Think of a quality inspector at a factory. Before any product ships, the inspector checks: Is the weight correct? Is the label right? Is the packaging sealed? Any defective item gets rejected before it reaches the customer.
Data validation is exactly that — but for your database. You are the quality inspector. The products are rows of data. And you are checking every piece before it "ships" to reports, dashboards, and downstream systems.
Without data validation, garbage enters your database silently. The UI might say "Saved successfully." But the database could have truncated names, wrong calculations, missing fields, or duplicate records. You will not know until a customer complains — or worse, until the auditor finds it.
| Validation Level | What You Check | Example |
|---|---|---|
| Field-Level | Individual column values — type, length, format | Is email in valid format? Is age between 18 and 120? |
| Record-Level | Cross-field rules within a single row | Is end_date after start_date? Does total = quantity * price? |
| Table-Level | Duplicates, completeness, referential integrity | Are there duplicate emails? Do all orders have a valid user_id? |
| Cross-System | Source vs target data, system A vs system B | Does the order count in the app DB match the warehouse DB? |
Data validation is not a one-time activity. Run your validation queries after every deployment, every data migration, every bulk import. Make it a habit like brushing your teeth.
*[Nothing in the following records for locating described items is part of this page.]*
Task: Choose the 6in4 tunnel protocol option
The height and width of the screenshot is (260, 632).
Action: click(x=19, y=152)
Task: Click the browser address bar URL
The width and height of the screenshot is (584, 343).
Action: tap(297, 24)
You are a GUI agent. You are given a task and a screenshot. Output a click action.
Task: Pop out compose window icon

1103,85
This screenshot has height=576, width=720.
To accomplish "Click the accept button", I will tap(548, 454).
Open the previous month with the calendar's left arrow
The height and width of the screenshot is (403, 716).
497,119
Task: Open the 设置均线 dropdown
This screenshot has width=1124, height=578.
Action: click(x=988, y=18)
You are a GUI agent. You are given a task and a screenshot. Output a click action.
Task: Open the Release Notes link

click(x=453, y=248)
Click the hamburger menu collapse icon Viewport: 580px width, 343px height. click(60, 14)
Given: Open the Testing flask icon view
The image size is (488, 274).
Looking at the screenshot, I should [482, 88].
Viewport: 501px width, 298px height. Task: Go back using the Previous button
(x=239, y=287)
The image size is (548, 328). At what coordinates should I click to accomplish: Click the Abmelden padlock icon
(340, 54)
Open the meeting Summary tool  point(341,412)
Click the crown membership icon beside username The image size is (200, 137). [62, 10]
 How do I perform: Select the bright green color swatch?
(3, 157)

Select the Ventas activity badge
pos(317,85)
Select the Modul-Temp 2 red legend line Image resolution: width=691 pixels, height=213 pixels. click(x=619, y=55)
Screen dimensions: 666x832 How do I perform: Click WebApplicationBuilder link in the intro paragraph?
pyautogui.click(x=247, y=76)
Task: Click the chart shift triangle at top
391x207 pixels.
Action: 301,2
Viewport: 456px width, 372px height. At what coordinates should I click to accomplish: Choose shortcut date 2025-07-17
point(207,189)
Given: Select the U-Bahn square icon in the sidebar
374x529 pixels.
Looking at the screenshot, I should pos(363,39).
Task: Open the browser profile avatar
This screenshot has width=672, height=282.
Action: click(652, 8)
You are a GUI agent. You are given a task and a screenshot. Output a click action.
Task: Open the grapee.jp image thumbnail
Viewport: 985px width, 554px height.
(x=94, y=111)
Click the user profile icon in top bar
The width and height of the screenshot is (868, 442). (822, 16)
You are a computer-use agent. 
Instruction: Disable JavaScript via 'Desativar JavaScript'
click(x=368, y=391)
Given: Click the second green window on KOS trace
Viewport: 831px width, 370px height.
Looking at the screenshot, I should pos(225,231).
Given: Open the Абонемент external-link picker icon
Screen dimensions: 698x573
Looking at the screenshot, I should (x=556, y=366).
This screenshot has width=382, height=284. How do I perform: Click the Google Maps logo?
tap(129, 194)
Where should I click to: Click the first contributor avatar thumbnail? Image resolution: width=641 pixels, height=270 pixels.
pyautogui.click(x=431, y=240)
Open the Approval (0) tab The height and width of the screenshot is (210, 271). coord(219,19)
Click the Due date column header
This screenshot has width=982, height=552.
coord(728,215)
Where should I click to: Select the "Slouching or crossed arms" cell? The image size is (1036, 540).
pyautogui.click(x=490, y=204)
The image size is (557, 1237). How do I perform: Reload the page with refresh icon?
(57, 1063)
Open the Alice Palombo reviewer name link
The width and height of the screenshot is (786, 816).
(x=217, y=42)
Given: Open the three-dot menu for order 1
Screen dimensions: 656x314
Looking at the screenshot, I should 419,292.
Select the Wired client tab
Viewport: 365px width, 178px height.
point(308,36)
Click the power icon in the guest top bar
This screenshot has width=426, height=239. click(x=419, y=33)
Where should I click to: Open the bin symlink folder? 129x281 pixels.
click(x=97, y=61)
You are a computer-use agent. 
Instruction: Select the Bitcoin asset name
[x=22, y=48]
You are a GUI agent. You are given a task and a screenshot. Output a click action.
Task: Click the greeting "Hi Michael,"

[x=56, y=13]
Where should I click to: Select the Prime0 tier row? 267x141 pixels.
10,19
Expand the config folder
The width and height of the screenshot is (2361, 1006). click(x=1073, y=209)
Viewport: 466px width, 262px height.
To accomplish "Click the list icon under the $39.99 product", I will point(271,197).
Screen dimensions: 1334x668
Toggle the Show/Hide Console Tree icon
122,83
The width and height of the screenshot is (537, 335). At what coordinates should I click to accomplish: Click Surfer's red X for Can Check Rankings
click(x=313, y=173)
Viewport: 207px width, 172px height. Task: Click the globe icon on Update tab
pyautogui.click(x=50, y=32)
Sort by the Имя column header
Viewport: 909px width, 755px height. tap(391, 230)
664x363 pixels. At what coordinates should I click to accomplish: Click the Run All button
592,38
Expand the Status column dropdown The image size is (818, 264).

Q: What is data validation in database testing?
A: Data validation is the process of verifying that data stored in the database is accurate, complete, consistent, and follows all defined business rules. It operates at multiple levels: field-level (checking individual column values for correct type, length, and format), record-level (verifying cross-field rules within a row), table-level (detecting duplicates, orphans, and missing data), and cross-system (comparing data between source and target systems). The goal is to catch data quality issues that are invisible in the UI.
Key Point: Data validation is quality inspection for your database — checking every piece of data against defined rules at field, record, table, and cross-system levels.